The third problem concerns Hezbollah and Amal (the Shiite tandem): the Shiite tandem will maintain its electoral representation and even increase it in certain regions due to its vote buying and the intimidation of potential rivals. However, due to the two previous problems, Hezbollah and Amal will find it difficult to form a new government and impose their policies on the whole of Lebanon despite preserving their ability to block any major decision in parliament, including the formation of a government.

Who will parliament choose as president?

Recall that the Lebanese parliament chooses the next Lebanese president (the current president, Michel Aoun, ends his term on October 22, 2022). Therefore, it is very likely that the Lebanese political system will enter an impasse, as in the past, without the possibility of choosing the next president to head the executive in Lebanon.

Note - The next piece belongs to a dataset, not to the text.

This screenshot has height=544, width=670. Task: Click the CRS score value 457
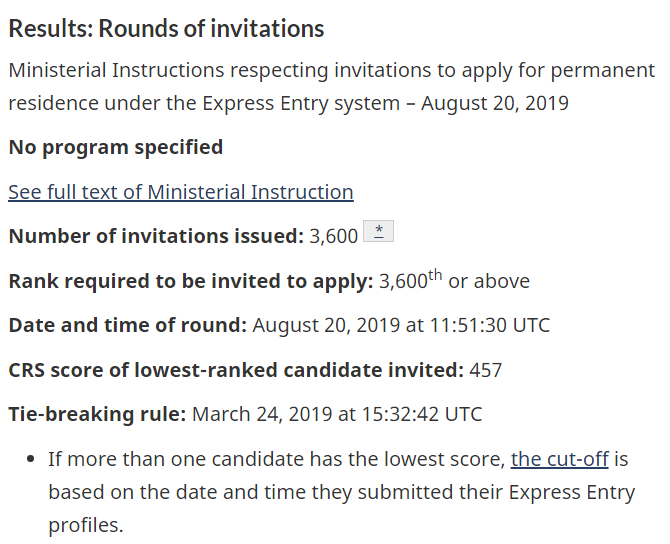click(485, 370)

Currently, there are four potential candidates (all Maronites, in accordance with the constitution) for the presidency:

  • Gebran Bassil, son-in-law of President Aoun, leader of the FPM, who is on the US sanctions list. He’s probably not eligible.

  • Samir Geagea, leader of the Lebanese Forces, is ineligible due to his identification as an “Israeli agent”.

  • Suleiman Tony Frangieh, Head of Marada, a very small party known for its propensity to change alliances, once with Syria and once with the Shiite tandem. Frangieh, close to Syrian President Bashar Assad, is deemed ineligible by rival Christian and Sunni camps.

    Frangieh and President Assad
    Frangieh and President Assad (Syrian News Agency, SANA)

  • A compromise candidate, such as an army general (see below).

In this scenario, the possibilities are reduced to three options:

  • Opt for a compromise candidate. In this case, the name now considered is General Joseph Aoun, the pro-American army chief. This option is in line with former Lebanese presidents who were generals. Aoun is not related to the current president.

    General Joseph Aoun
    General Joseph Aoun, Commander-in-Chief of the Lebanese Army

  • Vote for a postponement to parliament to decide the new president. This has been done twice in the past because of the political deadlock. Given Michel Aoun’s record, that would mean continued stagnation in the Lebanese body politic. However, with a newly elected divided parliament, such an option may not be feasible.

  • Leaving the presidency vacant. In this case, the guardian would be the incumbent Sunni Prime Minister. Lebanon has experienced such a scenario in the past, and it might become the preferred option for the future to come.

In conclusion, the current legislative elections will lead to an almost total paralysis of the Lebanese body politic, adding to the national chaos due to the disastrous and exceptional economic situation. Such stagnation would indicate the disintegration of Lebanon as a state, from a failed state as it is today to a theoretically non-existent state in the future.